Public records aficionados know they’re in for a waiting game - requests can take weeks or years to get a response. In a 24-hour news cycle, how are last week’s documents still relevant?
In this week’s FOIA roundup, we see a reporter use a records request to revisit a story to get the background, reporters in Florida who actually just spent months investigating private schools and uncovered chilling details of abuse and neglect, and a reporter who found out the details of a secret $75,000 racial discrimination settlement, a year later. Old news matters.
Seen a great FOIA-based news story? Let us know and maybe we can include it in our next roundup! Send it over via email, on Twitter, or on Facebook.
FOIA beats NDA
Jon Lender, a reporter at the Hartford Courant, found out that a Connecticut police officer was paid around $75,000 to settle a racial discrimination lawsuit in 2016.
The settlement included wording that forbid anyone involved from saying the amount that the town paid out.
But the settlement was still subject to public records laws in Connecticut. Lender recommended that reporters file for these kinds of settlements regularly and push back if denied. Just because the lawyers include non-disclosure terms doesn’t mean the documents are exempt from disclosure.
Want to try to file for a settlement? Clone this sample request:
However, Lender did caution against sending out careless requests for information.
“If you just keep firing blanks in the form of these indiscriminate, blind requests, you run the risk of being put at the end of the line as time goes on, and having to wait months before getting a response to your future requests - even ones in which you have 100 percent certainty that the documents you want exist and are available,” wrote Lender in an email.
Follow up with a FOIA story
Meredith Wadman, a reporter for Science magazine, used FOIA to figure out why exactly the National Institutes of Health failed to renew a firearms research program. In September, she found out the program had lost funding and filed a request for emails related to the program. She didn’t hear back in time for her first story, but a month later she was able write a follow-up based on the emails she received. Wadman found that several staff members voiced their support for the program, but it hasn’t been renewed for political reasons:
Jane Pearson, chairperson of the suicide research consortium at NIH’s National Institute of Mental Health, faced similar requests. “I have potential grantees asking,” she wrote to Peggy Murray, director of the Global Alcohol Research Program at the National Institute on Alcohol Abuse and Alcoholism (NIAAA). Murray was game. She wrote to a colleague: “We could renew it if other institutes and centers want to. We do.” But the staff hit resistance to the program’s title from George Koob, director of NIAAA, the institute coordinating the program. He wanted the word “firearm” removed before renewal. “That’s too bad,” Maholmes wrote to Murray. “We have so little firearms research. This program announcement called attention to that.”
Wadman said in an email that she thinks her request was answered so quickly because she had a very specific time frame in mind—she recommends that requesters not be afraid to ask a FOIA officer for help in narrowing down a request.
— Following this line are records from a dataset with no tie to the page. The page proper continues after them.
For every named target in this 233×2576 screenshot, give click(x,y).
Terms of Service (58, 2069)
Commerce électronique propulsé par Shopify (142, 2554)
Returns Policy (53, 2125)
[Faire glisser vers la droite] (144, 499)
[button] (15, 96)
She eventually submitted as thorough of a request as possible.
“I also tried to make FOIA staff’s lives easier by providing them with as much information as possible: links to the announcements; their titles; their official numbers; and the background: Obama had urged federal agencies to do gun research on the heels of the Sandy Hook murders, so I linked to his memo on that.”
If multiple agencies might have the documents you’re looking for, Wadman recommends submitting requests to both. One might be faster than another.
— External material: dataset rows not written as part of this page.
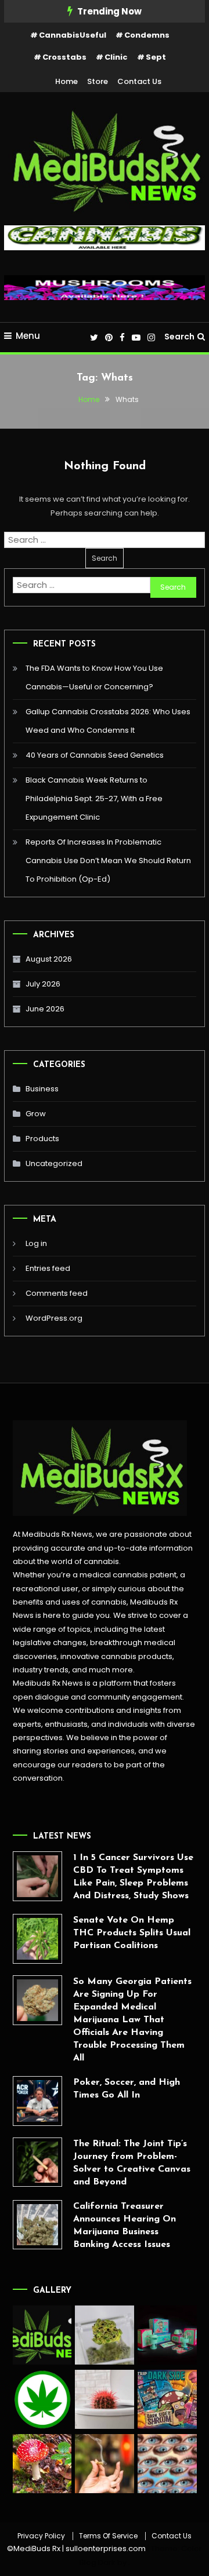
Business (42, 1088)
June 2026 (45, 1008)
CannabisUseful (72, 35)
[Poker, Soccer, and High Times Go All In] (38, 2101)
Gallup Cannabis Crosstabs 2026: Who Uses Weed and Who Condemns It (108, 721)
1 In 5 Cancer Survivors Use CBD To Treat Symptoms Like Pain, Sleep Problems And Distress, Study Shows (133, 1877)
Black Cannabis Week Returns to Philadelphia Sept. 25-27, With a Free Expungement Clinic (94, 798)
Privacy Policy (41, 2536)
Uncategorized (54, 1163)
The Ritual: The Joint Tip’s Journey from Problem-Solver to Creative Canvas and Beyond (131, 2163)
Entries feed (48, 1268)
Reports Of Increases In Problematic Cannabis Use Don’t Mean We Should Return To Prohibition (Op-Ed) (108, 860)
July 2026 (43, 983)
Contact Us (139, 81)
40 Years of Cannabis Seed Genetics (95, 755)
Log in (36, 1243)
See what requests for information the NIH has received in 2017 here .
Little private school oversight, until the Sentinel came along
Leslie Postal, Beth Kassab and Annie Martin, reporters for the Orlando Sentinel, found out that Florida private schools get almost a billion dollars in state funding through voucher programs, but have almost no oversight. In order to produce this three-part series, the reporters reviewed thousands of pages of public records.
They found that 19 schools had falsified health or fire safety records - some had the inspector’s name forged or the dates. The reporters found many cases of unfit educators:
Samuel Vidal, who ran a private Christian school in Brevard with his wife, shut down his campus last year after a student told police he had improperly touched her. Vidal and his wife then opened a new school under a different name and continued to take scholarship students.
The department said the first school was registered under Vidal’s name and the second under his wife’s, so it did not realize the connection.
Palm Bay police arrested Vidal in February and charged him with lewd or lascivious molestation. Vidal, through his attorney, denied the allegations. After the arrest, the education department revoked the second school’s scholarships. But this summer, the department approved scholarships for yet another new school run by people with ties to Vidal, though his wife said she and her husband don’t have a role on that campus.